Título: 'País precisa repensar modelo', diz deputado
Autor: Cruz, Renato
Fonte: O Estado de São Paulo, 03/08/2007, Economia, p. B3
Para Semeghini, qualquer mudança deve valer para todos os competidores.
Como está sendo estudada pelo governo, a mudança na regulamentação das telecomunicações teria como objetivo resolver os problemas de algumas operadoras, sem levar em conta o mercado como um todo. O presidente da Comissão de Ciência e Tecnologia da Câmara, deputado Júlio Semeghini (PSDB-SP), acha que a eventual criação da megaempresa não pode vir dissociada da discussão de um novo modelo. 'Achar que basta mudar o PGO (Plano Geral de Outorgas) é uma visão muito curta. O Brasil precisa repensar esse modelo, é isso que pretendemos fazer', disse Semeghini, lembrando que qualquer mudança de regras deve valer para todos.
As empresas querem ter a liberdade de se movimentar sem restrições no mercado, independentemente do tipo de serviço que ofereçam, e fazer fusões entre si, como a que vem sendo estudada pelo governo entre a Oi (Telemar) e a Brasil Telecom. O que as teles não contavam era com a intenção do governo de ter uma posição de controle nessa megaoperadora.
Na quarta-feira, o ministro das Comunicações, Hélio Costa, anunciou a criação de uma comissão interministerial para estudar o assunto e disse que o governo pretende ter uma golden share (ação especial) na nova companhia, que lhe daria poder de veto em decisões estratégicas. A idéia oficial é que a golden share seja um instrumento para evitar que essa megaempresa seja vendida ou desnacionalizada depois de se valorizar com a fusão.
O argumento do governo para fincar os dois pés no setor de telecomunicações, privatizado em 1998, no entanto, não foi bem aceito pela iniciativa privada, nem mesmo pelos empresários mais interessados na fusão. 'A golden share está incomodando todo mundo', disse uma fonte do mercado.
As empresas vêm, há alguns meses, defendendo junto ao Palácio do Planalto e ao Congresso uma mudança no PGO para permitir as fusões. Definido por decreto presidencial, o PGO divide o Brasil em três grandes áreas de atuação e, para manter a competição no setor, proíbe a fusão entre concessionárias, como a Oi, a Brasil Telecom, a Telefônica e a Embratel.
O interesse do governo de voltar ao setor de telecomunicações por meio de uma golden share foi avaliado por Semeghini como 'retrocesso'. A presença do governo, na opinião do deputado, pode trazer para o setor características típicas da administração pública, como lentidão e ingerência política, em um ambiente que é de flexibilidade e agilidade. Isso poderia prejudicar a empresa nacional, em vez de fortalecê-la.
'A idéia da empresa nacional é boa, porém, se colocar a história da golden share e coisas que vão para o limite do dinheiro público e da gestão pública, você pode causar uma instabilidade no setor e fazer recuar os investimentos da iniciativa privada', disse Semeghini.

··········

◆ **Exercícios para fazer**:
A. Na matéria sobre telecomunicações, qual cargo Júlio Semeghini ocupa?
B. Segundo a matéria sobre telecomunicações, para que o governo quer ter uma golden share na nova companhia?
C. Liste todas as concessionárias que a matéria sobre telecomunicações dá como exemplo de empresas que o PGO proíbe de se fundir.

◆ **Dados extraídos**:
··········

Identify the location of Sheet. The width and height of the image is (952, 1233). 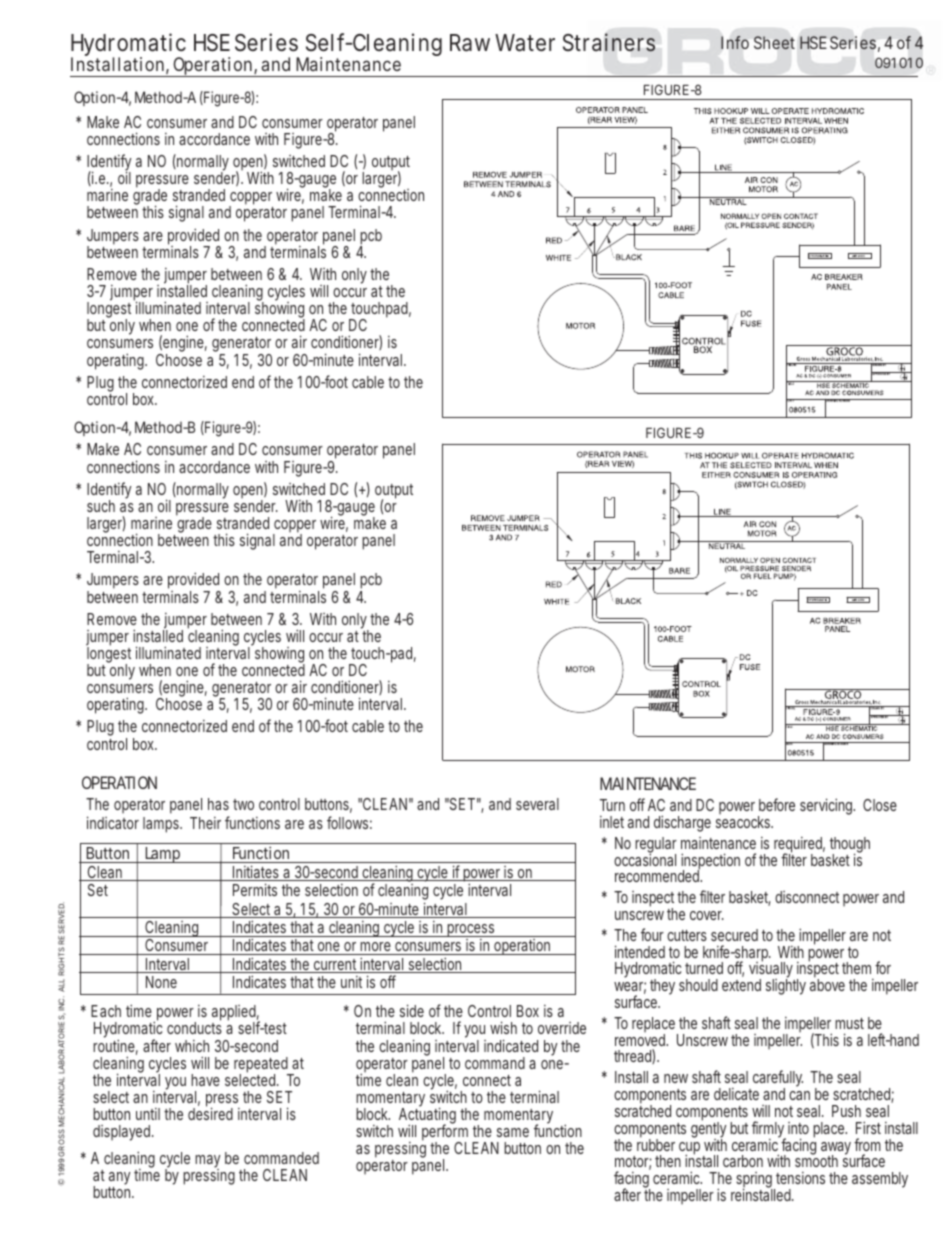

··········

◆ **Respostas por tarefa**:
A. Presidente da Comissão de Ciência e Tecnologia da Câmara.

B. A golden share daria ao governo poder de veto em decisões estratégicas. A ideia oficial é usá-la para evitar que a megaempresa seja vendida ou desnacionalizada depois de se valorizar com a fusão.

C. Oi, Brasil Telecom, Telefônica e Embratel.